(Recorded data Opens)

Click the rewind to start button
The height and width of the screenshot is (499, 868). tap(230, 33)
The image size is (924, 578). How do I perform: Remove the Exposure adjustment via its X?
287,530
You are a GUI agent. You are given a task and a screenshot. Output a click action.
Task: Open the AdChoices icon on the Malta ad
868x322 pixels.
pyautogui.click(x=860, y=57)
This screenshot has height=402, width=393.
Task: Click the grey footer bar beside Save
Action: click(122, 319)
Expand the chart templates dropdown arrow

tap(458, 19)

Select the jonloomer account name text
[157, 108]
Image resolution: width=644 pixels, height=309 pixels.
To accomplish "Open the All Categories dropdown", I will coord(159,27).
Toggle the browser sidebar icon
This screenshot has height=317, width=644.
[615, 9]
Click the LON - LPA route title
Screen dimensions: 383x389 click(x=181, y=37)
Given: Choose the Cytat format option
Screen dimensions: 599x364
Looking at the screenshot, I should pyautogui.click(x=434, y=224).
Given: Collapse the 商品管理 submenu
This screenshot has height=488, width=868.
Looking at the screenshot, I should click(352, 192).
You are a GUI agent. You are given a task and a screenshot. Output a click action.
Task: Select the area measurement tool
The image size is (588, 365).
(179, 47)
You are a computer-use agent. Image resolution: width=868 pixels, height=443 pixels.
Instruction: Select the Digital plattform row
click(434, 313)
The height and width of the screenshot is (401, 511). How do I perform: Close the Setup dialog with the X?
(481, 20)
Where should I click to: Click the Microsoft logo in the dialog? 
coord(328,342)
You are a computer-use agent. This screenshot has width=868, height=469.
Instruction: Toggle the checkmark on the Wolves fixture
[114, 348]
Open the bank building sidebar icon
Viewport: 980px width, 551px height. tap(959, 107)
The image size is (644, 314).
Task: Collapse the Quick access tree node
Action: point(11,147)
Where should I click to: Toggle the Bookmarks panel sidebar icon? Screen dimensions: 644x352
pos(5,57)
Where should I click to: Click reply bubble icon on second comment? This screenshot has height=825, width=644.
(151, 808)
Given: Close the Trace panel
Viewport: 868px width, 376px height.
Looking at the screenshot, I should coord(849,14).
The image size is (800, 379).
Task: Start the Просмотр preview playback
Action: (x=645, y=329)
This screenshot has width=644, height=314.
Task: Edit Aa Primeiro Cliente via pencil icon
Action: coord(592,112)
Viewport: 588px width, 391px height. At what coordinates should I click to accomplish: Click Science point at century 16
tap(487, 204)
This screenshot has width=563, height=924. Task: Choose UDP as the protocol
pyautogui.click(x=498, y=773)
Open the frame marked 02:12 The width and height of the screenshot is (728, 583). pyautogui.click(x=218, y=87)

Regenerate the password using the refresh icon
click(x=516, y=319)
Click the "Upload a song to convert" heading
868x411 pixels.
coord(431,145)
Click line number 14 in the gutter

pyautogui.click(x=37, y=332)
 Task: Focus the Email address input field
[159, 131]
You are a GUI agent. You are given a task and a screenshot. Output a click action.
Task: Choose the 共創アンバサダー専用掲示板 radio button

(Recorded data Closes)

:: Description of the task ::
With the line that contains "Regenerate the password" as the first and the final line of the data as the last, repeat every line in that span exactly.

:: Exercise result ::
Regenerate the password using the refresh icon
click(x=516, y=319)
Click the "Upload a song to convert" heading
868x411 pixels.
coord(431,145)
Click line number 14 in the gutter

pyautogui.click(x=37, y=332)
 Task: Focus the Email address input field
[159, 131]
You are a GUI agent. You are given a task and a screenshot. Output a click action.
Task: Choose the 共創アンバサダー専用掲示板 radio button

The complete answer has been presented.